_AIM OF THE EXERCISE_: Which lines below mention "Edge"? Pick each one out.

****************************************

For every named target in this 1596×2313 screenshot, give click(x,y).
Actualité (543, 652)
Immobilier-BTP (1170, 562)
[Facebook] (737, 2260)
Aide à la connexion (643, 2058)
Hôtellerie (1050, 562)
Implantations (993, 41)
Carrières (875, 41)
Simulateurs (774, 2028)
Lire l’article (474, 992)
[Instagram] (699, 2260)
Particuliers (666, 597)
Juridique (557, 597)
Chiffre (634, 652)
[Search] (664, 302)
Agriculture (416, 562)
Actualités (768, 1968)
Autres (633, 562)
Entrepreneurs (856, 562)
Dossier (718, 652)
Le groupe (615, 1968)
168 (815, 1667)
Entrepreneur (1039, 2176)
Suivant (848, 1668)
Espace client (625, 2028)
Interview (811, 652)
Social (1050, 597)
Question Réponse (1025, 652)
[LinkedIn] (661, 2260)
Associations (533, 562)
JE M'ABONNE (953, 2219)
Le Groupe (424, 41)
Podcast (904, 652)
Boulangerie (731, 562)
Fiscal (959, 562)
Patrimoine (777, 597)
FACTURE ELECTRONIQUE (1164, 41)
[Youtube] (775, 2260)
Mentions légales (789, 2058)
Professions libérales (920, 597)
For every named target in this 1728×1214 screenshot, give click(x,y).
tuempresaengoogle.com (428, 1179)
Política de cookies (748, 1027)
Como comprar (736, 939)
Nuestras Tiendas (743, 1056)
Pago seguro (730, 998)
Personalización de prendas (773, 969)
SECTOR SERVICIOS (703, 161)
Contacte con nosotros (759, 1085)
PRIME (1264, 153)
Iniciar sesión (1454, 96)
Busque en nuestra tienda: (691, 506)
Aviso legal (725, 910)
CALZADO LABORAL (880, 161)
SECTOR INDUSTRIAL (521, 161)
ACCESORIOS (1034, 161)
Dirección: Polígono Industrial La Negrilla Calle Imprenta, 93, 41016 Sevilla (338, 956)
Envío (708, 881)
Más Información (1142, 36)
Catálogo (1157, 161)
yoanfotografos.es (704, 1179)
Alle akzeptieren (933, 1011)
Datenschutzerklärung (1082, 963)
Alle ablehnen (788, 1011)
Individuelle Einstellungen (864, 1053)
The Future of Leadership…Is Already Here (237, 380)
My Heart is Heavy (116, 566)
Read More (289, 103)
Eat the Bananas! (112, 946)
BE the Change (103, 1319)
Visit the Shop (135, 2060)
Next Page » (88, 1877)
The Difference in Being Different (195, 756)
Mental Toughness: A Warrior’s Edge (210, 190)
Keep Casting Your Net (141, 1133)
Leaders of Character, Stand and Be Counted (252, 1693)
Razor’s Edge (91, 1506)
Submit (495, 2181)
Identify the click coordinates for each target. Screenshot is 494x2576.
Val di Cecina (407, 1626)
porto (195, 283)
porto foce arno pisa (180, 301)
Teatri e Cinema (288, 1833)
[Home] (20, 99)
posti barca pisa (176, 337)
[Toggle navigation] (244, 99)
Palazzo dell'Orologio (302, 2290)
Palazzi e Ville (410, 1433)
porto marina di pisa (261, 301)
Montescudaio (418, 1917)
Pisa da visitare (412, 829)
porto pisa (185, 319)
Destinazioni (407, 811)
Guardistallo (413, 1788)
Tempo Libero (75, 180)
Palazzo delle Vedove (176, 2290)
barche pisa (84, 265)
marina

****************************************

_OUTPUT BELOW_:
Mental Toughness: A Warrior’s Edge (210, 190)
Razor’s Edge (91, 1506)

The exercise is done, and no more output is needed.